TORONTO — Increasing awareness and understanding of concussions are allowing researchers to better track the prevalence of the condition, a new study suggests, noting that rates of such injuries in Ontario are about twice as previously reported.
A team of researchers with Toronto's University Health Network combed through patient data collected throughout the province between 2008 and 2016 and assessed the number of diagnosed and suspected concussions treated during that time.
The resulting study, published in the Journal of Head Trauma Rehabilitation, found that the number of patients experiencing concussions and their side effects were considerably higher than past research had led them to expect.
Study co-author and concussion rehabilitation specialist Dr. Mark Bayley said past efforts to study concussions focused on smaller sample groups, such as participants in a specific sport or patients seeking treatment through one particular avenue such as an emergency department.
The larger research sample in this study, he said, gave him and his peers a better sense of both the scope of the problem and the factors underpinning their findings.
"It does appear that this is due to increasing awareness more than to an increased actual incidents of concussion," Bayley said in an interview Wednesday. "What people used call 'bell-ringer' or 'seeing stars' is now being more frequently recognized as a concussion and something that needs to be monitored for prevention of complications."
Bayley said previous research had pegged the concussion rate in Ontario at roughly 600 per every 100,000 people, a figure he and his colleagues suspected fell short of actual levels.
By mining Ontario patient data compiled by the Institute for Clinical and Evaluative Sciences, Bayley and other researchers concluded the real figure was almost twice as high.
The study found more than 1.3 million concussion patients between 2008 and 2016. The annual average concussion rate in the province during that stretch was 1,153 per 100,000 people or about 1.2 per cent of the province's population, the data suggested.
Bayley said that while the rates were fairly consistent, researchers tracked some upticks in the number of diagnoses that coincided with high-profile instances of concussions in the pop-culture spotlight. Those ranged from hockey star Sidney Crosby's previous concussion diagnoses to the 2015 movie "Concussion," chronicling a researcher's efforts to sound the alarm about the impact the condition can have on professional football players.
Of all the concussions identified in the study, Bayley said 79 per cent of them were diagnosed in a hospital emergency department, though he noted that the number flagged by primary care doctors had spiked noticeably in 2016.
The study also identified differences in concussion rates along age, gender and geographic lines.
It found children under five were the most likely demographic to experience a concussion, followed by women over the age of 65.
Men, however, were more likely to contend with the condition than women across the population as a whole.
Bayley said one of the most striking findings related to the divide between urban and rural residents.

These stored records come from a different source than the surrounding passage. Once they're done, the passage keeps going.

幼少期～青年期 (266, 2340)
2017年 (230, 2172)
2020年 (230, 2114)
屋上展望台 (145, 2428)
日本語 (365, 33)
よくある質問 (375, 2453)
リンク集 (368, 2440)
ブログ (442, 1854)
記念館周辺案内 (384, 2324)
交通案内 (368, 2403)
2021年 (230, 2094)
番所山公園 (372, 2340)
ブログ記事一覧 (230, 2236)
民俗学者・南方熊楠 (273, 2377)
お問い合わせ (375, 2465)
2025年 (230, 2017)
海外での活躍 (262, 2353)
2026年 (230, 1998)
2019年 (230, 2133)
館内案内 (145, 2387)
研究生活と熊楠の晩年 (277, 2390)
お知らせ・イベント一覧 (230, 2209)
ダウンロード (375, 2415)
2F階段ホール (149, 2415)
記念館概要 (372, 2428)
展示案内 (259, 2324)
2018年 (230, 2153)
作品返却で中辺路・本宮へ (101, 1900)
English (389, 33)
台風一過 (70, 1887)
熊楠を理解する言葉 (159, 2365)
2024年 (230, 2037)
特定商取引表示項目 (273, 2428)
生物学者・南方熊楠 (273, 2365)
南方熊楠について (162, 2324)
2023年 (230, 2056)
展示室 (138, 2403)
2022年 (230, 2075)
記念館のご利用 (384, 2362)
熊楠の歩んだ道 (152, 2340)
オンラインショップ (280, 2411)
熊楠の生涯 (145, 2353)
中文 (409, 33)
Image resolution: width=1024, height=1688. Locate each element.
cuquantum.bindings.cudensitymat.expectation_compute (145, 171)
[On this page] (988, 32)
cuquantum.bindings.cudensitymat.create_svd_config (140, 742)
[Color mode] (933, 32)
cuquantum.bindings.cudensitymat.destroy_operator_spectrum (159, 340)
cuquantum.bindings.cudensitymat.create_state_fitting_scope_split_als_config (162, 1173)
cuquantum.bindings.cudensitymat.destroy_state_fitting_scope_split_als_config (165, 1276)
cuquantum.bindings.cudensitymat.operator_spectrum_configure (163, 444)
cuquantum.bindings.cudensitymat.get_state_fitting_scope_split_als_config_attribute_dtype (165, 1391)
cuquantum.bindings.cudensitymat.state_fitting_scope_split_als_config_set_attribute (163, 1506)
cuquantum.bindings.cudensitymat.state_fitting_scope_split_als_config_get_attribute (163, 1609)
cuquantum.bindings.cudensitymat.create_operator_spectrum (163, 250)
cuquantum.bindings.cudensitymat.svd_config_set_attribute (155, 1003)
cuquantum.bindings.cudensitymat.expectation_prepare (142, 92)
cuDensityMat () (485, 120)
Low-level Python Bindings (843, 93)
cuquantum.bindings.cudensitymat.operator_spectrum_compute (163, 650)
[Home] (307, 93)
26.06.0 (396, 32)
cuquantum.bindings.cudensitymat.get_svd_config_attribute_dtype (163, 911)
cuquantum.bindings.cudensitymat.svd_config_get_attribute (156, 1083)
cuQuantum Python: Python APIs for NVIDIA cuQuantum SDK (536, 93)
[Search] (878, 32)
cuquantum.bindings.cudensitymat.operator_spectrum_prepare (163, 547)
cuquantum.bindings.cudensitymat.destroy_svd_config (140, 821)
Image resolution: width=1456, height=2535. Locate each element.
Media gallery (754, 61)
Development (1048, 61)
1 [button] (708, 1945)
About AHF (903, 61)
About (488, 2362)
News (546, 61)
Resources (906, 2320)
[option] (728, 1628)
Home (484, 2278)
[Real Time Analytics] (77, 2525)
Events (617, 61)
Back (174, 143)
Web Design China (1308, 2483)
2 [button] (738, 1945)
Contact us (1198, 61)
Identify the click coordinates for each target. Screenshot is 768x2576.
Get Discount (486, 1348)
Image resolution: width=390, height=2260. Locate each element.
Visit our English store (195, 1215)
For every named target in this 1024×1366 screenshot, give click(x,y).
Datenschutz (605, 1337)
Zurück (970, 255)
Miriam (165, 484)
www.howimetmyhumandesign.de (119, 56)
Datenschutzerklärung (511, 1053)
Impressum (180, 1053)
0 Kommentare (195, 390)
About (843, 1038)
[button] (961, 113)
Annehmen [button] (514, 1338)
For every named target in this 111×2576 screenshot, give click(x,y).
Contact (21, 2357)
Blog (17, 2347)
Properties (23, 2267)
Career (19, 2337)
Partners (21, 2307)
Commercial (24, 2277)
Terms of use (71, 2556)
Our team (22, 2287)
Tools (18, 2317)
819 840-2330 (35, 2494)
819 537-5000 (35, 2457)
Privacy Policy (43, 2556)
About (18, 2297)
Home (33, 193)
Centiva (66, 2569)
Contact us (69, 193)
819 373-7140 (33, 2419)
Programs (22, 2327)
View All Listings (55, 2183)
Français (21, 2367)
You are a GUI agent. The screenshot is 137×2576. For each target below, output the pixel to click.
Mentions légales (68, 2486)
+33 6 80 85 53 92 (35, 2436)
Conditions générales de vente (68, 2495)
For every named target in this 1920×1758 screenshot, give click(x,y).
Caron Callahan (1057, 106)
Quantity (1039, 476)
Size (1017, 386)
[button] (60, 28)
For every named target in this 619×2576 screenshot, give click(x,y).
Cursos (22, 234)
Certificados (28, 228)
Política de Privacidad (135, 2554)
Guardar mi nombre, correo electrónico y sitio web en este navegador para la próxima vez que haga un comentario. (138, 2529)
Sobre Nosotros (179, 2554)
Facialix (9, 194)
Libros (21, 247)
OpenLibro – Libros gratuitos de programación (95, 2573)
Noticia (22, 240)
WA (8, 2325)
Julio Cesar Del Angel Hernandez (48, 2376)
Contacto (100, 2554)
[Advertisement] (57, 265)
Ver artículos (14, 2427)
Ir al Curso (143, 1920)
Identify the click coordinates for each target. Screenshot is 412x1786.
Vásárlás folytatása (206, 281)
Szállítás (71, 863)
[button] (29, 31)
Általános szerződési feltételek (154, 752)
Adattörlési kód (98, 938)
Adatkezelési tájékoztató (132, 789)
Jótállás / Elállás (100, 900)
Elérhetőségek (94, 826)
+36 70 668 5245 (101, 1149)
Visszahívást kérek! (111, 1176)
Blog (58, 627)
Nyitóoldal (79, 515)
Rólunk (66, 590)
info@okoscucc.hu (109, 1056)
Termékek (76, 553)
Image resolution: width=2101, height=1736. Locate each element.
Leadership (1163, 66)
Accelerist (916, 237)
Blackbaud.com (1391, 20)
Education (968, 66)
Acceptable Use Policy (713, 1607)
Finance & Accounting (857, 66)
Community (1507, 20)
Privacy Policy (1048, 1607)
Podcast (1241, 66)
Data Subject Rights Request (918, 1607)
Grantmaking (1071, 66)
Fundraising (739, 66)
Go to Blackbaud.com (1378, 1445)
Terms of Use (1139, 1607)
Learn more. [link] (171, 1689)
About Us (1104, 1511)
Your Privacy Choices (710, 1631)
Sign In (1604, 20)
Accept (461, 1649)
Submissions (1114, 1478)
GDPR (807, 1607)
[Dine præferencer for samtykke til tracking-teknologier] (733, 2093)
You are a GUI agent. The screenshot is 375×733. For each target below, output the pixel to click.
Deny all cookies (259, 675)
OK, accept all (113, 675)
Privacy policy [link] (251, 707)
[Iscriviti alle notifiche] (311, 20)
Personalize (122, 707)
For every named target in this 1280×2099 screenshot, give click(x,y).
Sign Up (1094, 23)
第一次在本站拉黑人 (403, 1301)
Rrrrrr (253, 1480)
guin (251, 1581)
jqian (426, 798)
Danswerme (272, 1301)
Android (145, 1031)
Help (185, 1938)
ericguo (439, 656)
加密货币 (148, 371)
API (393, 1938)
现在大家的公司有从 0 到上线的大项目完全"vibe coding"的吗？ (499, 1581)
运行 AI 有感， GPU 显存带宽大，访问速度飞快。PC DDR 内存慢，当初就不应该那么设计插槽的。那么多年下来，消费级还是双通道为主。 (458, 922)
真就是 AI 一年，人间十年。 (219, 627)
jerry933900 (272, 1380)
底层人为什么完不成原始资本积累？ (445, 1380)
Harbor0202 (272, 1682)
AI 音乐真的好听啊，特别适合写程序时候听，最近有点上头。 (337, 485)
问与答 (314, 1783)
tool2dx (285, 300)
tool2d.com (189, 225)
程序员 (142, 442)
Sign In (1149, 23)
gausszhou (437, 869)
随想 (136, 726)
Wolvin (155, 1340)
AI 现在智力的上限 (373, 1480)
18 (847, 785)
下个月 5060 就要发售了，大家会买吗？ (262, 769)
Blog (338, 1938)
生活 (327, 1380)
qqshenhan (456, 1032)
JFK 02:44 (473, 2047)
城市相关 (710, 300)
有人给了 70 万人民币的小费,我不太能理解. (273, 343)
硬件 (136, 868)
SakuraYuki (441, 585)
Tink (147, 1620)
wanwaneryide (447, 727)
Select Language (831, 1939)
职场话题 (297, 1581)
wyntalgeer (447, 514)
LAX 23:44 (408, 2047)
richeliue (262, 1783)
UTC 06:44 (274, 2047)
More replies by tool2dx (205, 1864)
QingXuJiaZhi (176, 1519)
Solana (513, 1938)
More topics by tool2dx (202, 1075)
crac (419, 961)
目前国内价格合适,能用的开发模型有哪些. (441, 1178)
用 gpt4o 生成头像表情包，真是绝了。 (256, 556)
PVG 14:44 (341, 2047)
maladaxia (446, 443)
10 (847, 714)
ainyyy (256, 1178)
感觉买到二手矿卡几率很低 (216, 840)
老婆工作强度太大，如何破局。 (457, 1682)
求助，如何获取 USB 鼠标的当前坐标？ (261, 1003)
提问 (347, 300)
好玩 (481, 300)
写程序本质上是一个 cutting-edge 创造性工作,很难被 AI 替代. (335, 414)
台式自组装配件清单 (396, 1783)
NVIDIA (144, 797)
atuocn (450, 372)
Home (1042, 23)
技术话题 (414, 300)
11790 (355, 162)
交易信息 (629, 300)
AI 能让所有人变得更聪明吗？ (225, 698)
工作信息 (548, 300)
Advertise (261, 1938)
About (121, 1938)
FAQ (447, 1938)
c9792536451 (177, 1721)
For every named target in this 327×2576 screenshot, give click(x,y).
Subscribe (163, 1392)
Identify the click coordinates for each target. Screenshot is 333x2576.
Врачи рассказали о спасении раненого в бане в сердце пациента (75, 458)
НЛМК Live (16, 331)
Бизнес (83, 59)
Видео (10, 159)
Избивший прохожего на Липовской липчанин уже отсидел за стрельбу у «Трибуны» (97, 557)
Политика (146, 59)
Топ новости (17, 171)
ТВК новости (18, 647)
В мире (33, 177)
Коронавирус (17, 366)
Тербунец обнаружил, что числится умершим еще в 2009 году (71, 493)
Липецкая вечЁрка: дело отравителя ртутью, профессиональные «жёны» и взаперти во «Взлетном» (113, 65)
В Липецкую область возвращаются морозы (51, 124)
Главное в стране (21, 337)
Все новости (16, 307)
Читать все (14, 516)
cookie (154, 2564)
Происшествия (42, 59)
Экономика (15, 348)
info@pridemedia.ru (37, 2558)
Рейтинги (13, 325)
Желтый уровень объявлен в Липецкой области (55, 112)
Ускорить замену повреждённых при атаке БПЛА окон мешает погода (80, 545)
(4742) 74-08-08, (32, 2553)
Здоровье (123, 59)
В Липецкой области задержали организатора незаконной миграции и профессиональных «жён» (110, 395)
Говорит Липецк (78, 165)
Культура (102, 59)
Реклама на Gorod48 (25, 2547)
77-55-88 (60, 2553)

He said those living in more remote communities were significantly more likely to experience a concussion than those based in cities, noting rural rates could be as high as 1,400 per 100,000 people.
He said researchers did not examine the causes of the concussions in the study, though he flagged increased reliance on car travel and higher number of jobs involving heavy equipment as possible factors behind the rural rates.
What is known, he said, is that the bulk of Ontario's concussion treatment and rehabilitation resources are concentrated in urban centres where the need is not as great.
"We need to make sure that those individuals have access to care," he said of rural residents. "And we need to be innovative in this way."
Bayley said increasing telephone or video access to health resources may go some way to closing the gap with city-dwellers, noting that much of the key to successful concussion recovery involves gaining access to quality treatment protocols and reliable information about symptom management.
But he said he hopes the latest research will also encourage an increase in the number of concussion clinics and experts in more remote areas.
"There's a large number of people suffering from the complications of concussion," he said. "We believe that better care earlier on would result in more people getting better sooner."